> _PROBLEM REQUIREMENTS_:
Transcribe every entry verbatim; omit pictures.

> _SOURCE MATERIAL_:
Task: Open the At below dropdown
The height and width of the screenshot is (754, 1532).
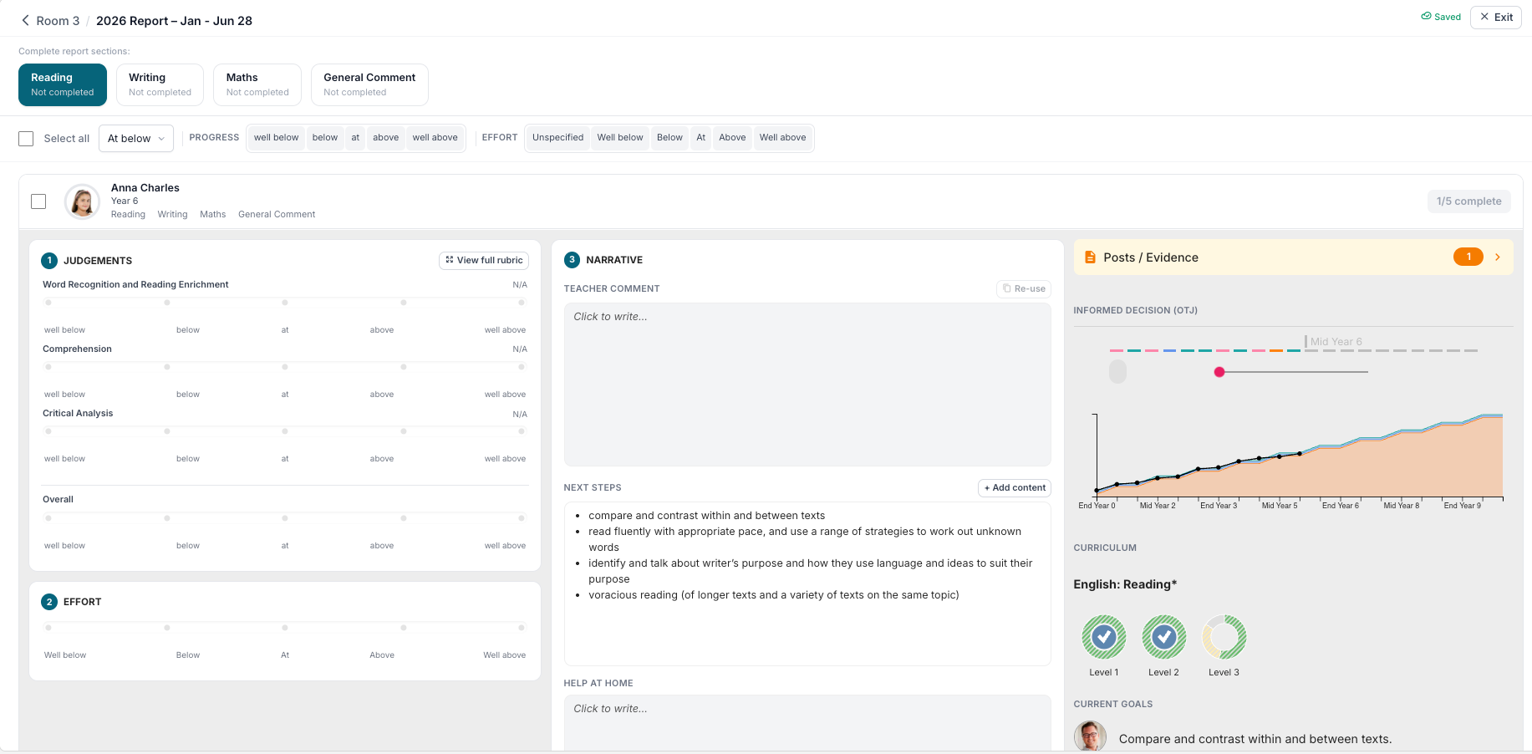Action: pyautogui.click(x=136, y=139)
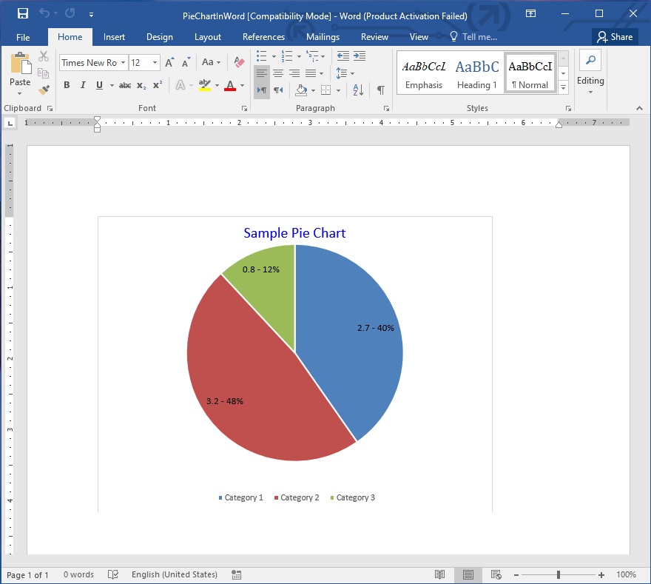Increase indent with the ribbon icon
Image resolution: width=651 pixels, height=584 pixels.
tap(360, 56)
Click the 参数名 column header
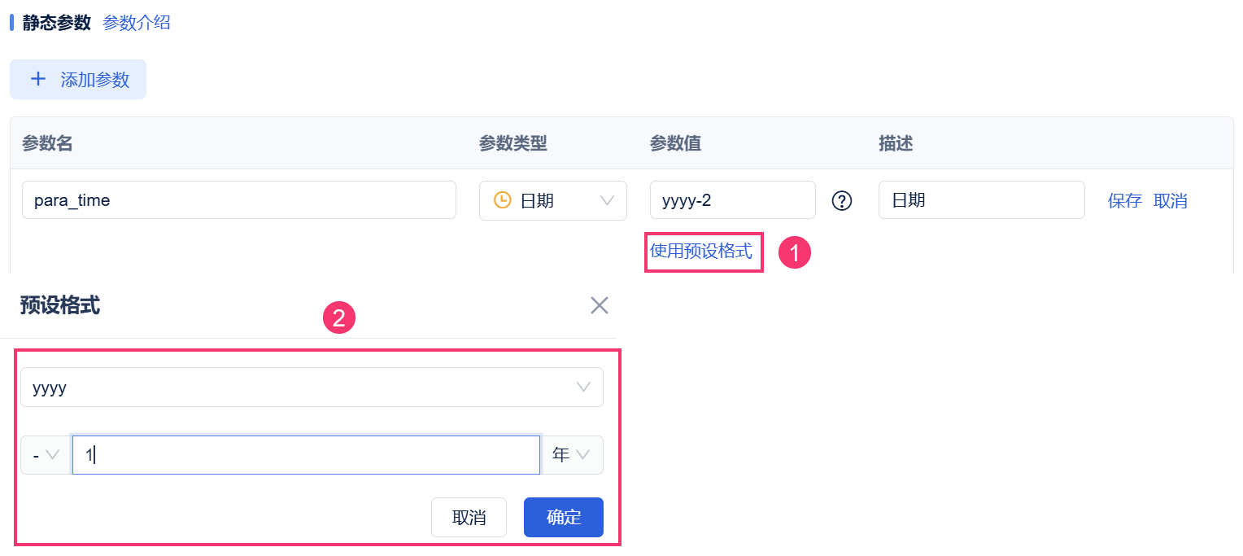Screen dimensions: 1243x556 47,143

> _RESULT OF THE EXERCISE_:
Task: Open the At below dropdown
The height and width of the screenshot is (754, 1532).
Action: pyautogui.click(x=136, y=139)
Increase indent with the ribbon icon
Image resolution: width=651 pixels, height=584 pixels.
tap(360, 56)
Click the 参数名 column header
Screen dimensions: 1243x556 47,143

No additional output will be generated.